**WORK REQUEST**
Work through the records below, line by line, and say how many lines include "agent", with nothing else.

**SUPPLIED DATA**
○ ○ ○

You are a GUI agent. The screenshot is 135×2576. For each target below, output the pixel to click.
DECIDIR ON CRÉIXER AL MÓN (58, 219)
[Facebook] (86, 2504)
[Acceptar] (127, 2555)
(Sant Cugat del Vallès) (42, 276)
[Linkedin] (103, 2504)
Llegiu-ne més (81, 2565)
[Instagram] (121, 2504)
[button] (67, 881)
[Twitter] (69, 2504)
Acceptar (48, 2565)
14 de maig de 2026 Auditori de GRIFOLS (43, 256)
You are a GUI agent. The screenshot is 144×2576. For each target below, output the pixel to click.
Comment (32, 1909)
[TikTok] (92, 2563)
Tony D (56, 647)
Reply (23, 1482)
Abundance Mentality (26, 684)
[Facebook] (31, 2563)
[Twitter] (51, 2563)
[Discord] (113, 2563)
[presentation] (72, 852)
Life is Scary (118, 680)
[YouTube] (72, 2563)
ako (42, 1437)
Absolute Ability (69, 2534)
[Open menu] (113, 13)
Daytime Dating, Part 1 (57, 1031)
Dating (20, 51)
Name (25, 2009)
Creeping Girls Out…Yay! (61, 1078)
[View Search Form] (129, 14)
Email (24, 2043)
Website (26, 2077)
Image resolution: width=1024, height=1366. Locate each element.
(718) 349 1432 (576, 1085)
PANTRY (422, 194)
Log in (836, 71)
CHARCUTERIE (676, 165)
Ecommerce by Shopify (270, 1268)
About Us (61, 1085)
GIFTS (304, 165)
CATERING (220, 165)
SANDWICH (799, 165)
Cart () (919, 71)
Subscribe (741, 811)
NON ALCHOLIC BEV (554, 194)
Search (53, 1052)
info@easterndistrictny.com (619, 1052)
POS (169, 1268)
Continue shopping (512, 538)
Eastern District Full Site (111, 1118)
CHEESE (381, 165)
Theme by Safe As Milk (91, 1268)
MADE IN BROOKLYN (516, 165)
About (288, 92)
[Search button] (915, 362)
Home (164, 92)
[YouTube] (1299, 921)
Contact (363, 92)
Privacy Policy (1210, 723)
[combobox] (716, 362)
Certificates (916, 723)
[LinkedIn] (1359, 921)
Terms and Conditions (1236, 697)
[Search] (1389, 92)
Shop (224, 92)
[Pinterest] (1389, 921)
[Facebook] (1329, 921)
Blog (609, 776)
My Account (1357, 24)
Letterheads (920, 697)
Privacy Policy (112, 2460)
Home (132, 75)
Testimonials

○ ○ ○

**SOLVED PROBLEM**
2